Sooty mangabey, a medium-sized monkey species known for its tail that is longer than its body, may help scientists develop the ultimate weapon to better fight AIDS.
According to scientists at the Yerkes National Primate Research Center, sooty mangabeys are able to handle infection by SIV, a relative of HIV, and avoid developing AIDS-like disease. After sequencing the sooty mangabey genome and comparing with the genome of humans and other apes, scientists spotted clues that may help people infected with HIV.
Scientists believe that once they figure out how SIV and sooty mangabeys co-exist without AIDS, it will be easier to improve long-term care of individuals infected with HIV, reduce mother-to-infant transmission of the virus and finally develop a vaccine against HIV. The new study was published on the journal Nature on Wednesday.
“We are taking advantage of an evolutionary experiment that took place over many thousands of years, revealing how it is possible to be infected with SIV and not progress to AIDS,” Guido Silvestri, chief of Microbiology and Immunology at the Yerkes Research Center at Emory University, and the lead researcher of the study, said in a statement.
Sooty mangabeys, as well as some other monkey species like drills and African green monkeys, are natural hosts for SIV. These apes are capable of maintaining healthy levels of immune cells even after being infected by the virus, and therefore, they do not progress to AIDS.
“We found two big differences in proteins of the immune system in the sooty mangabey genome, which we hope will help us better understand why sooty mangabeys avoid AIDS despite SIV infection,” David Palesch, a Yerkes postdoctoral fellow and the study’s co-author, said in the statement.
One of the major differences is a non-functional adhesion molecule, called ICAM2, on immune cells in sooty mangabeys — something that is specific to this particular monkey species.
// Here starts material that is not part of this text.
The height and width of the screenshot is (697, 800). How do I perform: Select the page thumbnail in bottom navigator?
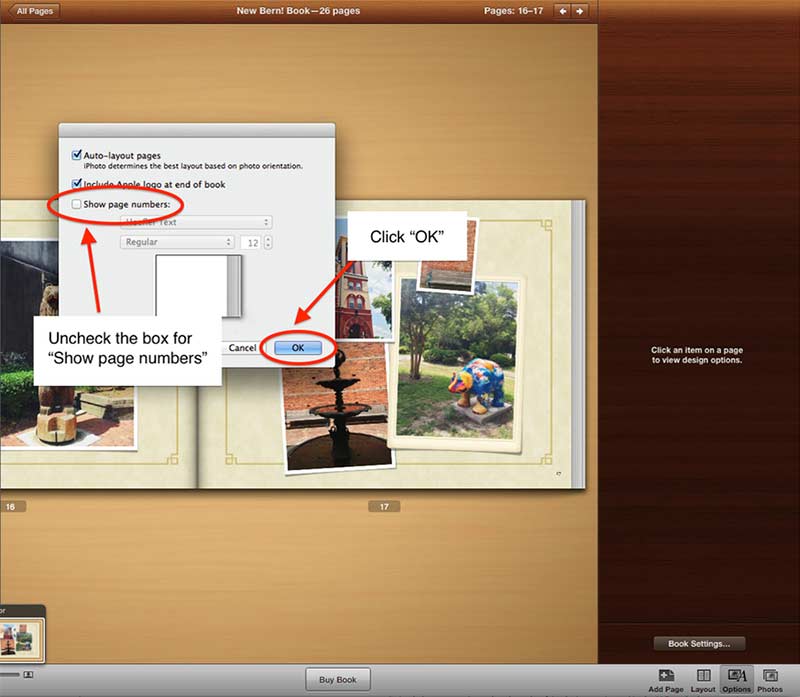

In addition, sooty mangabeys also have an alteration of the TLR4 protein, which impairs its function. TLR4, which is part of the natural immune sensing, gets activated in response to components of bacterial membranes.
While previous research works by Silvestri and his team compared the immune systems of sooty mangabeys and other natural SIV hosts with HIV-infected humans, the new study compares whole genome sequencing and identifies pathways that can lead to AIDS resistance.
“This finding is intriguing, because damage to intestinal barriers and bacterial release contributes to chronic immune activation, which is associated with AIDS progression in HIV-infected humans and SIV-infected non-natural hosts,” Silvestri said.